> _Tasks to complete_
1. Answer these questions using the article on cardio and weight loss.
(a) Which three kinds of aerobic exercise are given as examples?
(b) What does the stress reaction release?
(c) What does the article call insulin?
2. Carry the article on cardio and weight loss forward from the point where it stops.

Is Cardio Making You Fat?
There are many schools of thought when it comes to the best type of exercise to shed pounds. At one time, cardio was the exercise of choice to lose weight, now some are touting the belief that cardio actually adds pounds. Is cardio making you fat? There are some good reasons that cardio may not be the best route to take if you’re trying to lose weight. There are also ways to use cardio and maximize its fat burning capabilities.
As with all types of exercise, the more you do it, the more efficient your body becomes.
Efficiency is a good thing at work, but not when you’re trying to shed fat and burn calories. In fact, it can cause you to burn fewer calories. If you’re using one type of aerobic exercise for your fitness workout, such as running, bike riding or rowing, and doing the same thing each day, you’re body becomes efficient. What burned hundreds of calories initially, now burns far less. You’ll be working longer to get the most benefits because your body adapts.
Your body produces a stress reaction when you put on your running shoes.
While the timing of that stress reaction may not be exactly when you put on your running shoes, but rather based on when you run or do your cardio, it does occur. In fact, some trainers recommend you vary your running time to avoid it. The stress reaction spews out cortisol, which increases your insulin levels. That increase not only makes you crave sugar, insulin is the fat storage hormone that packs that fight on your body.
Aerobic exercise doesn’t differentiate in the type of fuel it uses.

> _Provided material_

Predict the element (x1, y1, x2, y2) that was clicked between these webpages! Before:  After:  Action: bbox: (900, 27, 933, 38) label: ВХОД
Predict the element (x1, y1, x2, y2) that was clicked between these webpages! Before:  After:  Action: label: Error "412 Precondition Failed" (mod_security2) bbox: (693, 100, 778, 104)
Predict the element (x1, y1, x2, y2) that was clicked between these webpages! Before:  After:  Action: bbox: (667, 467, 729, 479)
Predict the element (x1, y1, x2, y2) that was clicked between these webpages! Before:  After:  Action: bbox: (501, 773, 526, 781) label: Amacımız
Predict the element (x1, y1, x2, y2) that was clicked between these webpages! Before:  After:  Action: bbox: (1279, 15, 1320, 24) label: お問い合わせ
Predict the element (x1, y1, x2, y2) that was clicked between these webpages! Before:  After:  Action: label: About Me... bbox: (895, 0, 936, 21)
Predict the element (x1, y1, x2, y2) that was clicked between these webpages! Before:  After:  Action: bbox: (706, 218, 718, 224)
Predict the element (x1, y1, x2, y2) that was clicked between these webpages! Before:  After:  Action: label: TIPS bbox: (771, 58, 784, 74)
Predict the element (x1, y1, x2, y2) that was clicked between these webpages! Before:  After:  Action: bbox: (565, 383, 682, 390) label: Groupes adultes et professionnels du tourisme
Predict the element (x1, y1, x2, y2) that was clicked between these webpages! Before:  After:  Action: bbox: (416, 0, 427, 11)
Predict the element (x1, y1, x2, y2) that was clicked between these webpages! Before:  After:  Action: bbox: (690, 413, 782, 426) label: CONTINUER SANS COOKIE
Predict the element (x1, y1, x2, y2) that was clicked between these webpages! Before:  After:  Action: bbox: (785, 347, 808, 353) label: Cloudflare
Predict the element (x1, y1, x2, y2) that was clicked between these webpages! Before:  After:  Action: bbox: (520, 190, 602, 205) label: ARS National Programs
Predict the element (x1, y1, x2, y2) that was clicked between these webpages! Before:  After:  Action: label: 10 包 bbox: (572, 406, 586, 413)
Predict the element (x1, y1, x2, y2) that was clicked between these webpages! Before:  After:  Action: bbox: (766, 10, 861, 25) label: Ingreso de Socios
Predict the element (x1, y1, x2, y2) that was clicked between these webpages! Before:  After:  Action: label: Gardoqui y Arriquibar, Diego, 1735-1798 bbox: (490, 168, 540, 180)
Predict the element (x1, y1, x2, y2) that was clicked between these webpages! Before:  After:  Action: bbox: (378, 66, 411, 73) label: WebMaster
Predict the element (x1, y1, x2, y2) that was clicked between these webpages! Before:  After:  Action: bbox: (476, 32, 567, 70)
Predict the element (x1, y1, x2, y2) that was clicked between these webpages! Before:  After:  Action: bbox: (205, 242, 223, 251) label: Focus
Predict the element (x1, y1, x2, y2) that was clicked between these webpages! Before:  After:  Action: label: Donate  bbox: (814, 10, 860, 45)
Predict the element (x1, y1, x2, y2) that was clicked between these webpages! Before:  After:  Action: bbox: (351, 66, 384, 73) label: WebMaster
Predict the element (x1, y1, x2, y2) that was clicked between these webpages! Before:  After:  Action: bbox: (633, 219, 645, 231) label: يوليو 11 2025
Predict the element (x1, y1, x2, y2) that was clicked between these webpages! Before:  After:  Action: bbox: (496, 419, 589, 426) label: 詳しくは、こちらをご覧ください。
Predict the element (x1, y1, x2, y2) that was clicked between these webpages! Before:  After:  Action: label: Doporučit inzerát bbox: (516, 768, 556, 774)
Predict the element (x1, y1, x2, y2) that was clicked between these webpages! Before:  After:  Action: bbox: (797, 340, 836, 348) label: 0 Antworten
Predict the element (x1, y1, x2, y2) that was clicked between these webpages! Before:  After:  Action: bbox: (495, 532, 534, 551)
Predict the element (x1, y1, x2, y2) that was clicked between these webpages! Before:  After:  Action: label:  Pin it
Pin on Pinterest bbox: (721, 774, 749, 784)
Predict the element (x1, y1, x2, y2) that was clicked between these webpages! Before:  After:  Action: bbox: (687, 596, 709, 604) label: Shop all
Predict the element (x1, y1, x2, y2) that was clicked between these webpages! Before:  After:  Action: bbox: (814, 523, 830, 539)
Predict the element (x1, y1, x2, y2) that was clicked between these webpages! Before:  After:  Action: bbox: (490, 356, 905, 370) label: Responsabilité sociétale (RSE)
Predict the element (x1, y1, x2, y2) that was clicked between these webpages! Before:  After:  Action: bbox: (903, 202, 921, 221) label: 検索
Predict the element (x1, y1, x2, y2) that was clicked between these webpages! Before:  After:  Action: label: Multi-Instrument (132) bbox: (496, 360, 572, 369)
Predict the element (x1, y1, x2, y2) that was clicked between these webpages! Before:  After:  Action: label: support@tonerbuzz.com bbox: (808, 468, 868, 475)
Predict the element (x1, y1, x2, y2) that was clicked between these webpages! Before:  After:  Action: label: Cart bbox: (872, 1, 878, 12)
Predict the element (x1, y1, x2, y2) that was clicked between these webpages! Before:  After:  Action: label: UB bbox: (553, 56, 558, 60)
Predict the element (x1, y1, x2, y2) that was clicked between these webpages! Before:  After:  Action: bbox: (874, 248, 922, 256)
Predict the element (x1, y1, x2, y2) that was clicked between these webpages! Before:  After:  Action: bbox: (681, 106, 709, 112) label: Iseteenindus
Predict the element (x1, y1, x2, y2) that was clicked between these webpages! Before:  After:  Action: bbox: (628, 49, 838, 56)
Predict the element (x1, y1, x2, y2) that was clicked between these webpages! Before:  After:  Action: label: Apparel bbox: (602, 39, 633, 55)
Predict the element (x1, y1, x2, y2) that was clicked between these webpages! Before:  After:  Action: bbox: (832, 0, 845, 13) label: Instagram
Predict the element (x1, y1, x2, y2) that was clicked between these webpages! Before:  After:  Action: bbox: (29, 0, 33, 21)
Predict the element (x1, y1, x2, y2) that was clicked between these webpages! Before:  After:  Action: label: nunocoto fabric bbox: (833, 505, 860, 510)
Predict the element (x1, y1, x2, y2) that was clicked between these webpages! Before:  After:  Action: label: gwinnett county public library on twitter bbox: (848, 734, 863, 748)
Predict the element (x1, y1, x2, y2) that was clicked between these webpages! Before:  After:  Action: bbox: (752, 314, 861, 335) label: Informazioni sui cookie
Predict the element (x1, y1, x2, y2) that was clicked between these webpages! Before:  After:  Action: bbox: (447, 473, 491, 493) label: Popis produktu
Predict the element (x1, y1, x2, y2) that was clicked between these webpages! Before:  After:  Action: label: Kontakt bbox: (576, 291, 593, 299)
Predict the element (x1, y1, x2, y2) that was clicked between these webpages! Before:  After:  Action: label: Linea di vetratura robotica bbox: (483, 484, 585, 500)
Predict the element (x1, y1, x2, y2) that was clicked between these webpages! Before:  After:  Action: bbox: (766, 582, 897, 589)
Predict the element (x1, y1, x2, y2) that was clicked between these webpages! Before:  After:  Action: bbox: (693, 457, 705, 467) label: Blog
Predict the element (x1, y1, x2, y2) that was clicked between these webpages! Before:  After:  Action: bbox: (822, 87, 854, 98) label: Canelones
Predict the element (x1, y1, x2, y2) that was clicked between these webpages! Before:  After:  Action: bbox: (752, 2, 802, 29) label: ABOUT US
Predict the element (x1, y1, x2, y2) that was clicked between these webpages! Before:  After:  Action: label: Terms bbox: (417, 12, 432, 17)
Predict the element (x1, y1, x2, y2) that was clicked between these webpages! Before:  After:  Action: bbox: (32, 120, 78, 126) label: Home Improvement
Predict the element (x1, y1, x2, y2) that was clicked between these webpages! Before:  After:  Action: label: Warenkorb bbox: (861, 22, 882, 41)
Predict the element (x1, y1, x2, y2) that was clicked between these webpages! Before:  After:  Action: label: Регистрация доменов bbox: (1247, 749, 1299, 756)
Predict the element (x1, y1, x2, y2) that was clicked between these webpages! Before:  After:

> _Written answers_
1.
(a) Running, bike riding and rowing.
(b) Cortisol.
(c) The fat storage hormone.

2.
Your body has options when it comes to converting materials into usable fuel. It can choose to burn your fat or burn your muscle mass. When you do aerobic exercise, it could be either one. However, with strength training, it’s building the muscles so it tends to use fat. Strength training burns more fat while also building muscle mass and is the preferred method to aerobic exercises. When you burn muscle mass, it can interfere with the weight loss process and even make you gain weight because muscle tissue requires more calories to maintain than fat tissue does.
- Studies show that after a run, most people eat 100 calories more than they burn.
- The speed of your cardio makes a difference. You need to make it super fast or slow, the middle of the road actually puts on weight. Walking on an incline is one way to take it slow.
- Some strength training can also double as cardio. Think kettlebells or other types of exercise that provide multiple benefits.
- Including cardio, strength, balance and flexibility training in your workout is important for total fitness. While doing cardio exclusively may affect your weight loss goals, combining it with other strength training provides an afterburn that keeps your furnace burning extra calories after the workout ends.